Provided entries:
++++++
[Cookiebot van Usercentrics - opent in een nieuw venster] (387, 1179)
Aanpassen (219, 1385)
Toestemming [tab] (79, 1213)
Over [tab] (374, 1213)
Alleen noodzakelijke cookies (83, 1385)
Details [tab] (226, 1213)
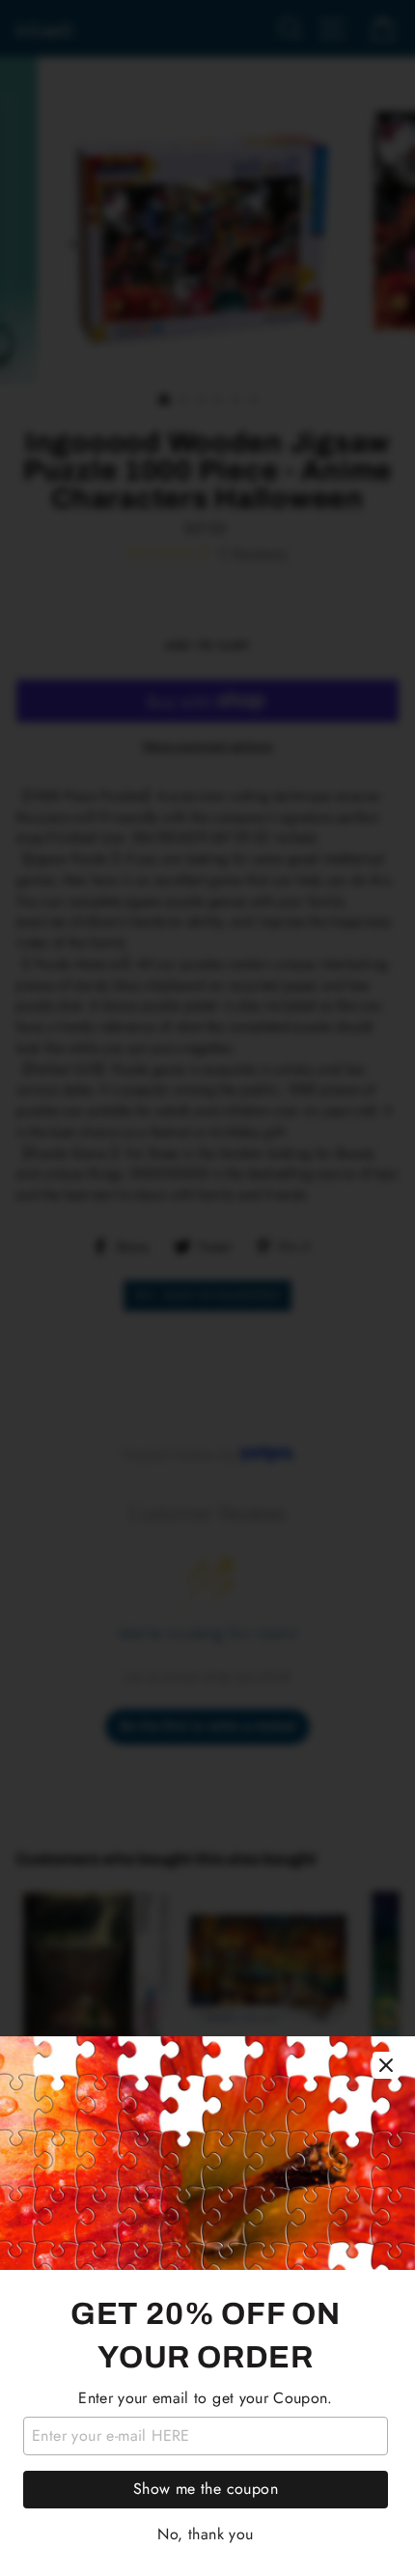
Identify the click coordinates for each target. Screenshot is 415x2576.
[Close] (386, 2065)
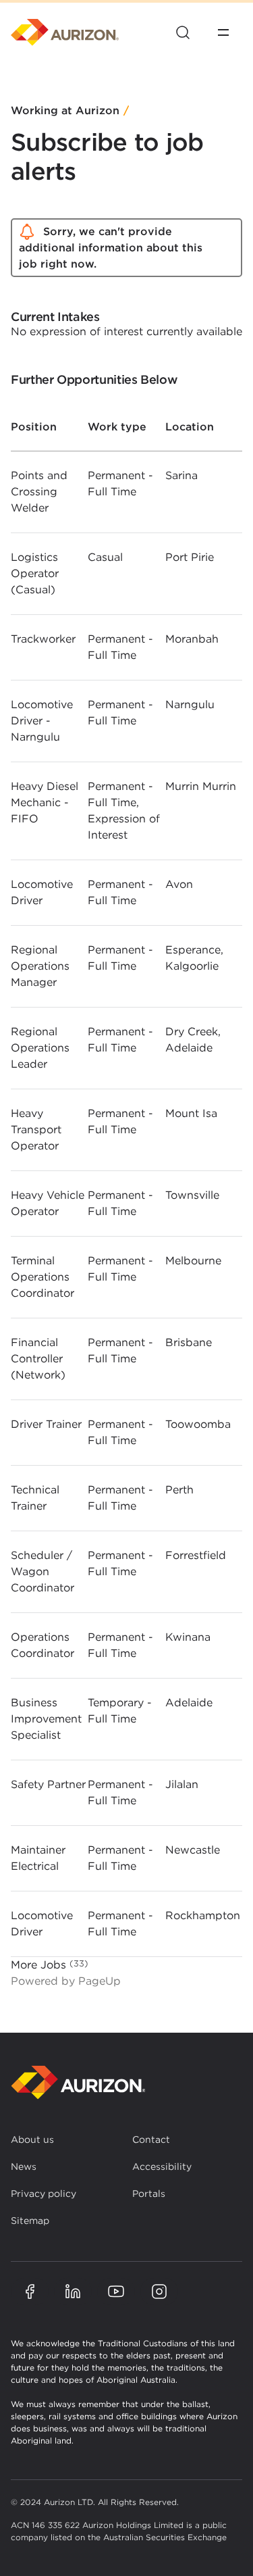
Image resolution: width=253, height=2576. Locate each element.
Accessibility (162, 2166)
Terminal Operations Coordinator (42, 1276)
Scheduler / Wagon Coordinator (42, 1571)
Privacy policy (43, 2193)
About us (32, 2139)
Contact (151, 2139)
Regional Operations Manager (40, 966)
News (23, 2166)
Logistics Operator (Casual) (35, 573)
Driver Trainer (46, 1424)
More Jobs (47, 1964)
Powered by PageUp (66, 1981)
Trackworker (43, 639)
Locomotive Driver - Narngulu (42, 720)
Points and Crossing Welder (39, 491)
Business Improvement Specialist (46, 1718)
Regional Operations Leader (40, 1047)
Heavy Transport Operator (36, 1129)
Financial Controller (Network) (38, 1358)
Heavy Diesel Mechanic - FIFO (44, 802)
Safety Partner (48, 1784)
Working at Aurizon (65, 111)
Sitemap (30, 2220)
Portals (148, 2193)
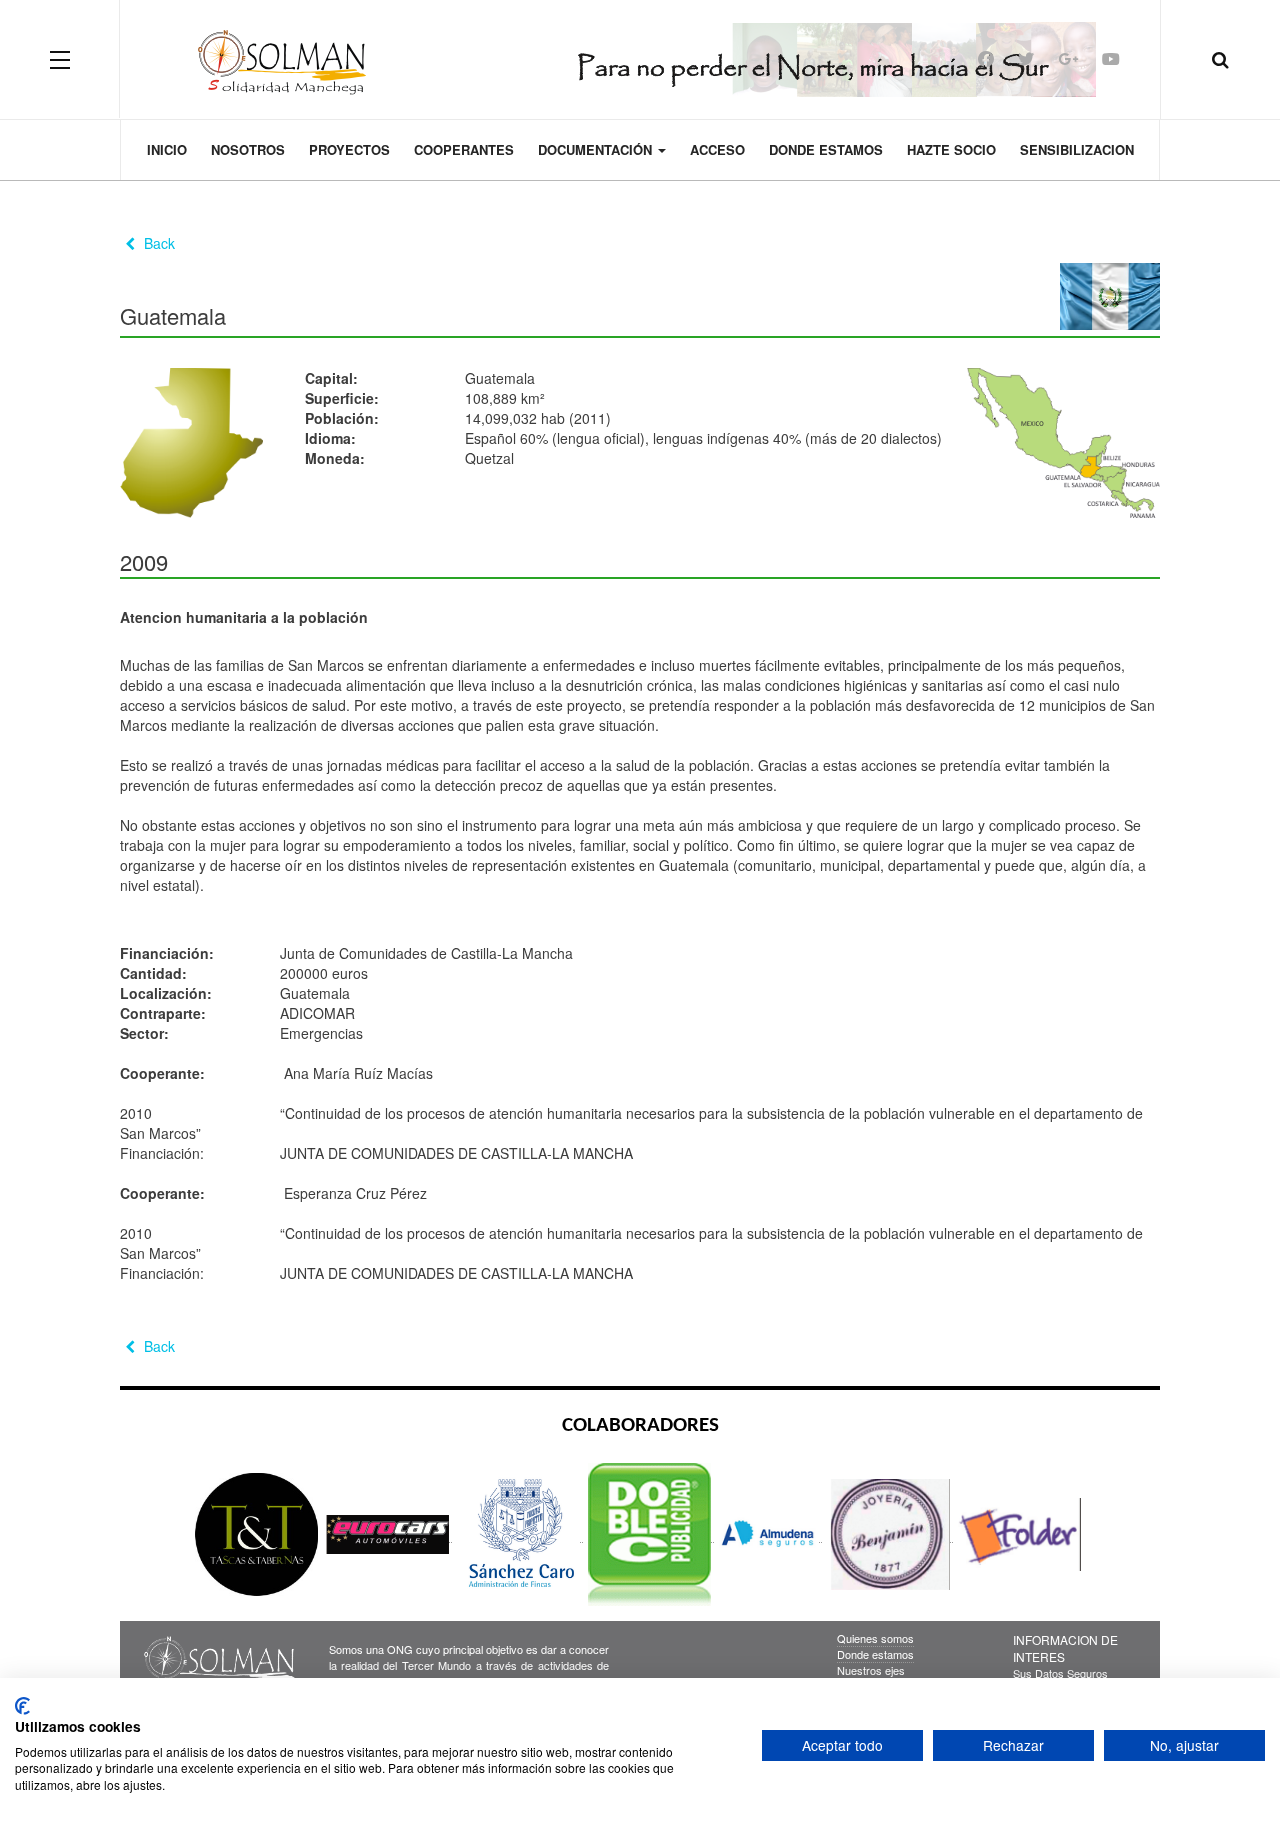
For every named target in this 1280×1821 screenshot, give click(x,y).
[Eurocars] (389, 1533)
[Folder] (1019, 1533)
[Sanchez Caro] (520, 1533)
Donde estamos (826, 149)
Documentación (597, 149)
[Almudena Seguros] (770, 1533)
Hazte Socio (951, 149)
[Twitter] (1026, 58)
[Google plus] (1068, 58)
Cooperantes (464, 149)
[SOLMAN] (640, 59)
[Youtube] (1111, 58)
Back (157, 243)
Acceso (717, 149)
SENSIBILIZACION (1077, 149)
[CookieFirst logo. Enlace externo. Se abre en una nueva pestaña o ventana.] (22, 1706)
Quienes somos (875, 1638)
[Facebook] (986, 58)
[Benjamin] (890, 1533)
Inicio (167, 149)
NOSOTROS (248, 149)
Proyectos (349, 149)
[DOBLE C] (651, 1533)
++++++
The reply should hold an exact repeat of the entries from their opening line through the line with "Portals (148, 2193)", and no pictures at all.

[Cookiebot van Usercentrics - opent in een nieuw venster] (387, 1179)
Aanpassen (219, 1385)
Toestemming [tab] (79, 1213)
Over [tab] (374, 1213)
Alleen noodzakelijke cookies (83, 1385)
Details [tab] (226, 1213)
Identify the click coordinates for each target. Screenshot is 415x2576.
[Close] (386, 2065)
Image resolution: width=253, height=2576. Locate each element.
Accessibility (162, 2166)
Terminal Operations Coordinator (42, 1276)
Scheduler / Wagon Coordinator (42, 1571)
Privacy policy (43, 2193)
About us (32, 2139)
Contact (151, 2139)
Regional Operations Manager (40, 966)
News (23, 2166)
Logistics Operator (Casual) (35, 573)
Driver Trainer (46, 1424)
More Jobs (47, 1964)
Powered by PageUp (66, 1981)
Trackworker (43, 639)
Locomotive Driver - Narngulu (42, 720)
Points and Crossing Welder (39, 491)
Business Improvement Specialist (46, 1718)
Regional Operations Leader (40, 1047)
Heavy Transport Operator (36, 1129)
Financial Controller (Network) (38, 1358)
Heavy Diesel Mechanic - FIFO (44, 802)
Safety Partner (48, 1784)
Working at Aurizon (65, 111)
Sitemap (30, 2220)
Portals (148, 2193)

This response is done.